From 100 to 130 deer expected to be culled this winter

By: David Campbell
   The state Fish and Game Council on Tuesday approved a sixth round of deer management in Princeton Township using hired sharpshooters and captive bolting this winter in conjunction with an ongoing experimental birth-control vaccination program.
   The council voted to approve the township’s program this year with member Richard Culp casting the lone dissenting vote, state Department of Environmental Protection spokeswoman Karen Hershey said. Mr. Culp declined to comment Wednesday on the reason for his vote.
   Last month, the Township Committee approved a contract for up to $60,000 with wildlife-management firm White Buffalo for another winter of deer culling and to continue the pilot deer-vaccination program now under way in the southeastern corner of the township.
   White Buffalo will cull between 100 and 130 animals this winter. Work is expected to begin sometime in February, company President Anthony DeNicola said.
   Culling will occur outside the fertility study zone with sharpshooting from elevated stands and at netted bait sites where deer are captured and then killed using a bolt gun.
   In September, the Township Committee approved another year of sport hunting by United Bowhunters of New Jersey, a concession to the Fish and Game Council, which has said it wants to see the township’s deer-management efforts include opportunities for hunters.
   UBNJ members are permitted to conduct limited bowhunting at four township parks and reserves — Fieldwood, Autumn Hill Reserve, Woodfield Reservation, and the Stony Brook tract at Puritan Court — in daylight hours through February.
   This township deer-management program, which began in 2001, seeks to reduce the township’s total deer population to about 350, or about 20 animals per square mile.
   Since the program began, about 1,300 deer have been culled in the township. Since the fertility program began in 2003, more than 100 female deer have been vaccinated.

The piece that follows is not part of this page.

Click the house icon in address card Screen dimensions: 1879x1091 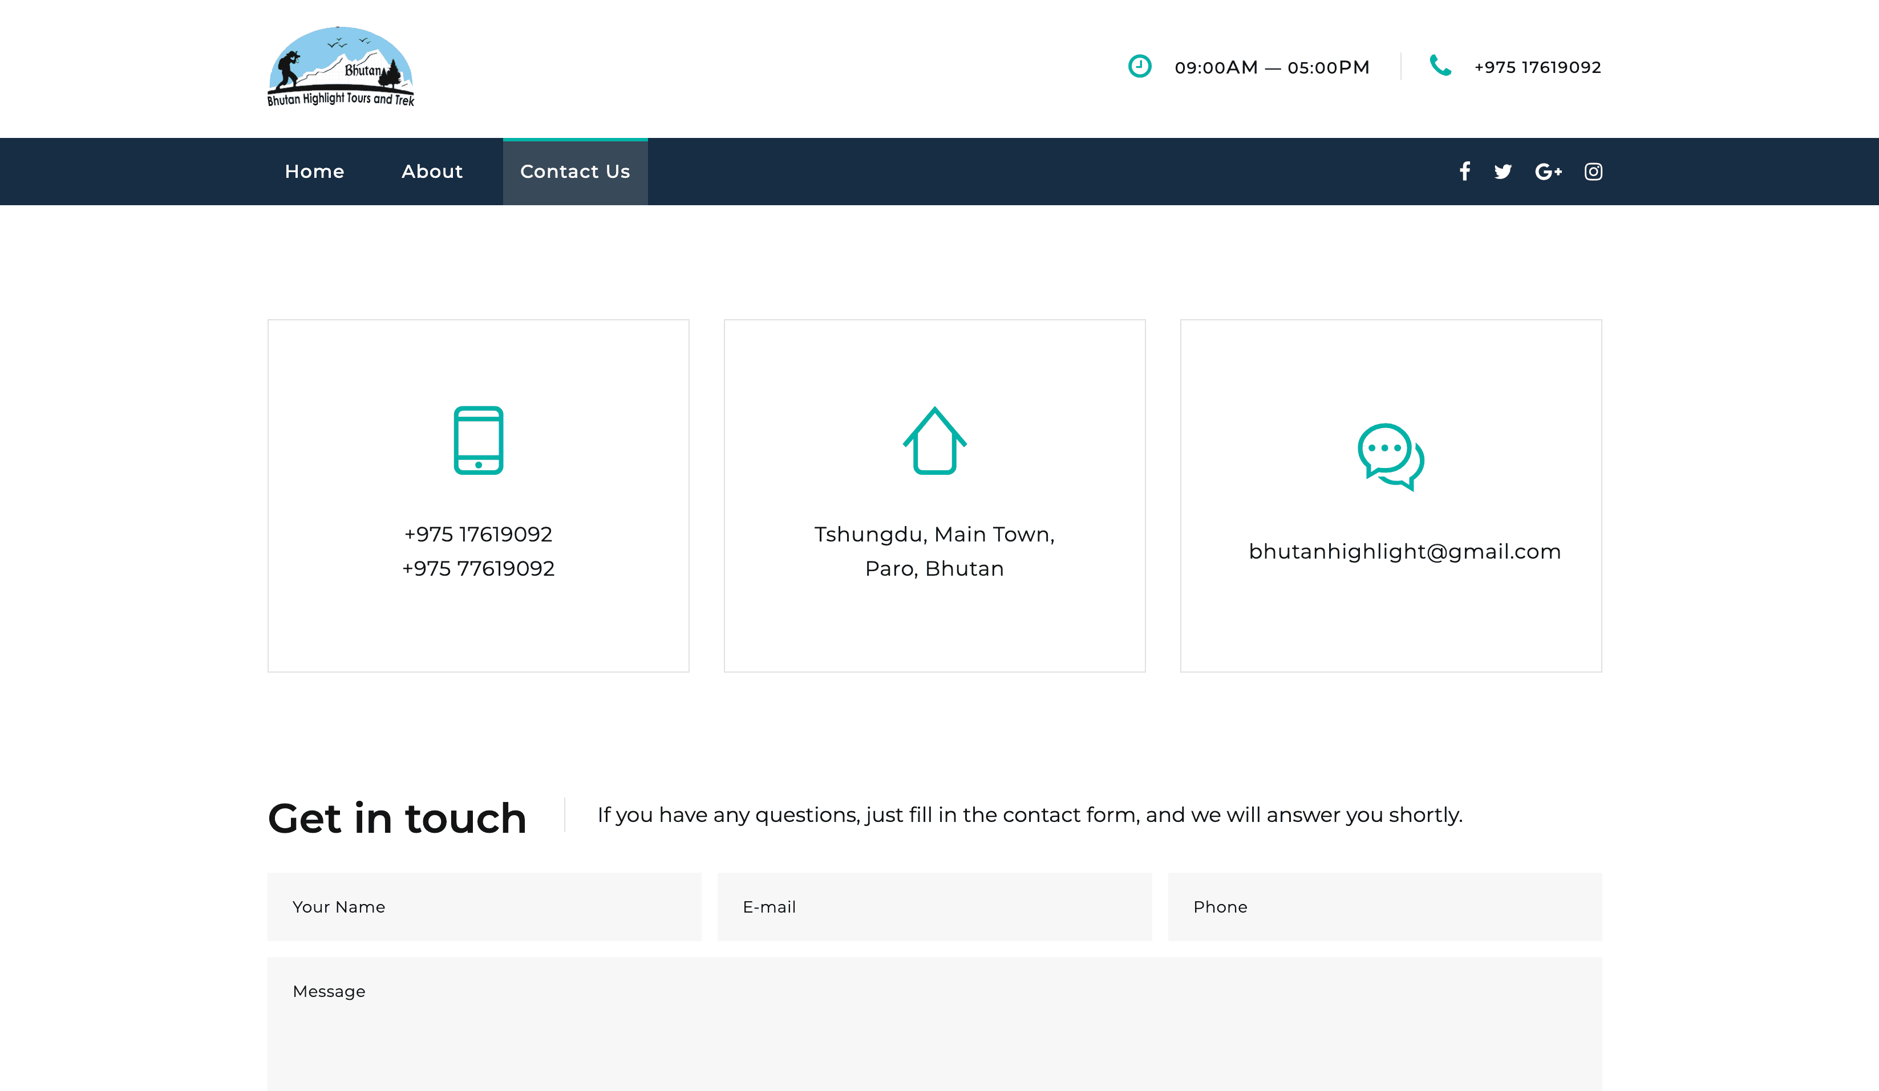(934, 440)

   Township Attorney Edwin Schmierer said this week that the township has been phasing back its deer-culling efforts and did not anticipate problems getting the Fish and Game Council’s approval this year. In the past, animal-rights activists have opposed the lethal program in the courts.
   At the Township Committee’s reorganization meeting held last week, Mayor Phyllis Marchand said in her annual mayoral address that deer management in the township has reduced deer-vehicle collisions by 71 percent since its inception.